The necessity for cautious, yet thorough detoxification is gaining increasing attention from Lyme experts. Lyme studies have shown that the presence of heavy metals such as mercury and aluminum in the body create conditions for the growth and regrowth of microbes such as Lyme bacteria. As long as the metals and other toxins remain in the body, Lyme-literate doctors say it is difficult to totally destroy the microbes because they are in a system that is predisposed to replicating them.

Homeopathic and or herbal remedies are often used to help reduce inflammation and pain. Steroidal drugs, which replicate the spirochetes, are contra-indicated where Lyme bacteria is underlying.     

Lyme Treatment Controversy
The medical community is fiercely divided on how to treat Lyme sufferers. Generally speaking, people afflicted with the disease have three choices for treatment. The American Medical Association (AMA) and the CDC recommend a standard protocol of thirty days of antibiotic treatment. This protocol is observed by members of the Infectious Diseases Society of America (IDSA).

Some Lyme expert physicians follow a protocol of antibiotics geared toward each individual patient. Long-term use of antibiotics is necessary, in their view. Health insurance companies tend to align with the short-term AMA protocol, frequently denying continued coverage for Lyme patients even when the primary physician recommends a longer course of antibiotics.

Some patients opt for no antibiotics, seeking alternative treatments instead, with an emphasis on homeopathics, dietary and vitamin supplements and/or herbal antimicrobials. Others may decide to use a hybrid protocol of alternative therapies and pharmaceutical drugs.

Lyme disease treatment is an area about which medical professionals are in much disagreement. According to the CDC, protocol for the treatment of Lyme disease is a thirty day course of antibiotics. Lyme specialists associated with the International Lyme and Associated Diseases Society, ILADS, may also agree that when Lyme, a multi-stage illness, is diagnosed in the first stage, treatment with antibiotics is often successful. There is evidence to suggest that Lyme disease responds positively to antibiotic treatment at any stage. In addition, current guidelines for the treatment of Lyme as stated by ILADS say that it is reasonable to continue antibiotic treatment beyond what they note as the arbitrary thirty day protocol.
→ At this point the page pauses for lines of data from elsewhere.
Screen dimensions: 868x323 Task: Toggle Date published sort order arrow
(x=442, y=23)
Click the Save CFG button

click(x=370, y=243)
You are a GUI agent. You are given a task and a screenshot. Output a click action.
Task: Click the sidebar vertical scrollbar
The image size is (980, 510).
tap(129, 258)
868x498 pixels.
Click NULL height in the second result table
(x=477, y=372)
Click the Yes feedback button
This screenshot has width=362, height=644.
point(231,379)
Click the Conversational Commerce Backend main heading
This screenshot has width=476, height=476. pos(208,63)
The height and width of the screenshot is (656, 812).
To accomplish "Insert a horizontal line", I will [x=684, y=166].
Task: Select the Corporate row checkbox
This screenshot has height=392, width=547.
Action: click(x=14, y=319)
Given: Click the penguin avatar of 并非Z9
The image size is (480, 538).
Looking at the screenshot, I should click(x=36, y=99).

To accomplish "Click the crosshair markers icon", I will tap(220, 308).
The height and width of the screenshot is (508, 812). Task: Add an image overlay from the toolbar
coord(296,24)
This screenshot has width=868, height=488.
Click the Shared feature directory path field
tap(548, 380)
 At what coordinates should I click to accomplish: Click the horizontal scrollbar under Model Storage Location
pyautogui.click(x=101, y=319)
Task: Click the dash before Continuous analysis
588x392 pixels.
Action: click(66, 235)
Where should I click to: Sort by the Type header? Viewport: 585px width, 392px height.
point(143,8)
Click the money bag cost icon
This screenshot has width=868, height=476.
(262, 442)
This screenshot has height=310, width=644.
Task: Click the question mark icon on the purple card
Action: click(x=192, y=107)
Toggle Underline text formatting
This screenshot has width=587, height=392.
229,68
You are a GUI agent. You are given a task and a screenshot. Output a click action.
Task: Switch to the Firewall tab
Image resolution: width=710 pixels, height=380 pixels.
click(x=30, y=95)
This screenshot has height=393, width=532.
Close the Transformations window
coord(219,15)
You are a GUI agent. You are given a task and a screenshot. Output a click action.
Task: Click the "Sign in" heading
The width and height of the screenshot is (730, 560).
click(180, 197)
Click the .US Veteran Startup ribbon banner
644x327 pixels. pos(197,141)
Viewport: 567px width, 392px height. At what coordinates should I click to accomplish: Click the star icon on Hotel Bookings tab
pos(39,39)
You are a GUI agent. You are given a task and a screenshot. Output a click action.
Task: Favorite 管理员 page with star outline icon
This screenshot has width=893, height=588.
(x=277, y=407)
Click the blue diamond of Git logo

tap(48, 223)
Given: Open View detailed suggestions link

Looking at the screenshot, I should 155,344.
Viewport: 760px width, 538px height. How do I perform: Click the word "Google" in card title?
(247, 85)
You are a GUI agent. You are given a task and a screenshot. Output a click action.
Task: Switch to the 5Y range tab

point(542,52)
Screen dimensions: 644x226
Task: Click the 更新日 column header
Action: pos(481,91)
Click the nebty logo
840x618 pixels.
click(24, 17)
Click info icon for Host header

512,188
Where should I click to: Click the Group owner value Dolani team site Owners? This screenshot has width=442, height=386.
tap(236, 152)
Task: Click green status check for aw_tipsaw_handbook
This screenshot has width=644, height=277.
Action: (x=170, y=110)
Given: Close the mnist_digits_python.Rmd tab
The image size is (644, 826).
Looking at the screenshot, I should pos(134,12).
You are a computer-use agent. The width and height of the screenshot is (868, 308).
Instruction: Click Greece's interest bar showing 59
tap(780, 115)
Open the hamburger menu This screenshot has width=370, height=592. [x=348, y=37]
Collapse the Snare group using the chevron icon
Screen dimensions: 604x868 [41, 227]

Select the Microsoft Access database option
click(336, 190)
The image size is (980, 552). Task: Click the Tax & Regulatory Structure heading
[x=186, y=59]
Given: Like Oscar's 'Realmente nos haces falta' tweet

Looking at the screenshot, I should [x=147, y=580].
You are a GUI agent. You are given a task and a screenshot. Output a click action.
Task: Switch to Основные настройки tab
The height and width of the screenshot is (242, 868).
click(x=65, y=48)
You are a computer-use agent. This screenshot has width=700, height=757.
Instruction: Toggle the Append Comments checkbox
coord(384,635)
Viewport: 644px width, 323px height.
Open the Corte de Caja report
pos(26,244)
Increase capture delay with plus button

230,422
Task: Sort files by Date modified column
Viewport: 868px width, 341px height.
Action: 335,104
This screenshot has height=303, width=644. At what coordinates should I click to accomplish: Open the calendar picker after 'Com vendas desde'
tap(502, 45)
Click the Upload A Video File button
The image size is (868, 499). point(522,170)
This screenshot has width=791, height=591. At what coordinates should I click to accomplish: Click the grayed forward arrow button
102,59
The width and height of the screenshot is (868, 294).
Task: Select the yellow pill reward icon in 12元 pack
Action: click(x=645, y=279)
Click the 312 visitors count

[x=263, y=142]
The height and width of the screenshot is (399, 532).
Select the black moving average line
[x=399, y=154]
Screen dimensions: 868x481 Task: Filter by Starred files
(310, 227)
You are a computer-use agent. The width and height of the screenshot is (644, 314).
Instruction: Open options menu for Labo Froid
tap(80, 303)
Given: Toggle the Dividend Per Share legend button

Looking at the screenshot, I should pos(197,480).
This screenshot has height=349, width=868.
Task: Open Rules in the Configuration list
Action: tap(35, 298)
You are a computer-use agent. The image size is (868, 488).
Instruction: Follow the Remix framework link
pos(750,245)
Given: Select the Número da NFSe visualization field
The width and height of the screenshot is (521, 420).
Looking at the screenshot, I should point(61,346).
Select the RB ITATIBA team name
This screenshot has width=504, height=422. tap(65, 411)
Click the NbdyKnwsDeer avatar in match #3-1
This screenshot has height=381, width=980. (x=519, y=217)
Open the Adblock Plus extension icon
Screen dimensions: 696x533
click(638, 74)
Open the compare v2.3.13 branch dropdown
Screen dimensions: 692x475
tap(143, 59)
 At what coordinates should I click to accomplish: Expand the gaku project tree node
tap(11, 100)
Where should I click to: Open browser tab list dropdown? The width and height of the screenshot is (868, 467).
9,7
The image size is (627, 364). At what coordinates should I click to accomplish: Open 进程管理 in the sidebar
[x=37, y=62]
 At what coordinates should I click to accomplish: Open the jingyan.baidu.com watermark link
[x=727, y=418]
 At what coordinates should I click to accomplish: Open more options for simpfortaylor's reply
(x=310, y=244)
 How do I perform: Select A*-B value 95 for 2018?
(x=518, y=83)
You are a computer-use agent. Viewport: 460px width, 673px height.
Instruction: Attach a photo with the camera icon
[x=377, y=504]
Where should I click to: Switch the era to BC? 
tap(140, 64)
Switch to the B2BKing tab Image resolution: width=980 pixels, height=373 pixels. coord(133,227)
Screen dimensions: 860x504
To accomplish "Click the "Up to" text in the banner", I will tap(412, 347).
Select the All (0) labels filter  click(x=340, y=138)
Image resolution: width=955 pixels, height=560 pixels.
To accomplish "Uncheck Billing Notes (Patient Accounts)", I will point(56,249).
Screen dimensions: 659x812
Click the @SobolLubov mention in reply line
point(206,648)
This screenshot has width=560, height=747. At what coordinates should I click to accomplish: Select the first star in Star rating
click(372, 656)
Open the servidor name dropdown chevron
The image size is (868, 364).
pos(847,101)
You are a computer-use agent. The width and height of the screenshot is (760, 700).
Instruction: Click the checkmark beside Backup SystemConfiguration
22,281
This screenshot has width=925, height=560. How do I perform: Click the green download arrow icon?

Lyme Disease Treatment Factors
Many factors complicate LD treatment decisions. For example, the diversity of symptoms present, the notorious unreliability of Lyme tests, and the frequent occurrence of misdiagnosis. Misdiagnosed LD patients may undergo treatment for symptoms of rheumatoid arthritis, multiple sclerosis, Parkinson’s, or a hundred other diseases that Lyme can mimic. As a result, they may experience temporary relief but never detect the Lyme bacteria and fail to reach the root of the problem. With Lyme bacteria present, symptoms may come and go with varying intensity, returning with the onslaught of any degree of stress and seriously adding to the patient’s discomfort.

Patient Awareness and Lyme Disease
Patients who remain unaware of the underlying Lyme bacteria causing or aggravating their condition have a diminished chance at successful treatment. Antibiotics are effective in Lyme disease treatment, although with varying success. Antibiotics delivered intravenously are more effective and direct than those taken orally. Even LLMDs are not in complete agreement about the delivery and the type of antibiotics best used in LD treatment.

As Susan Sontag noted, “Any important disease whose causality is murky, and for which treatment is ineffectual, tends to be awash in significance.” Lyme disease treatment is an area that medical professionals and the growing Lyme Disease community would benefit from deeper research and more serious study.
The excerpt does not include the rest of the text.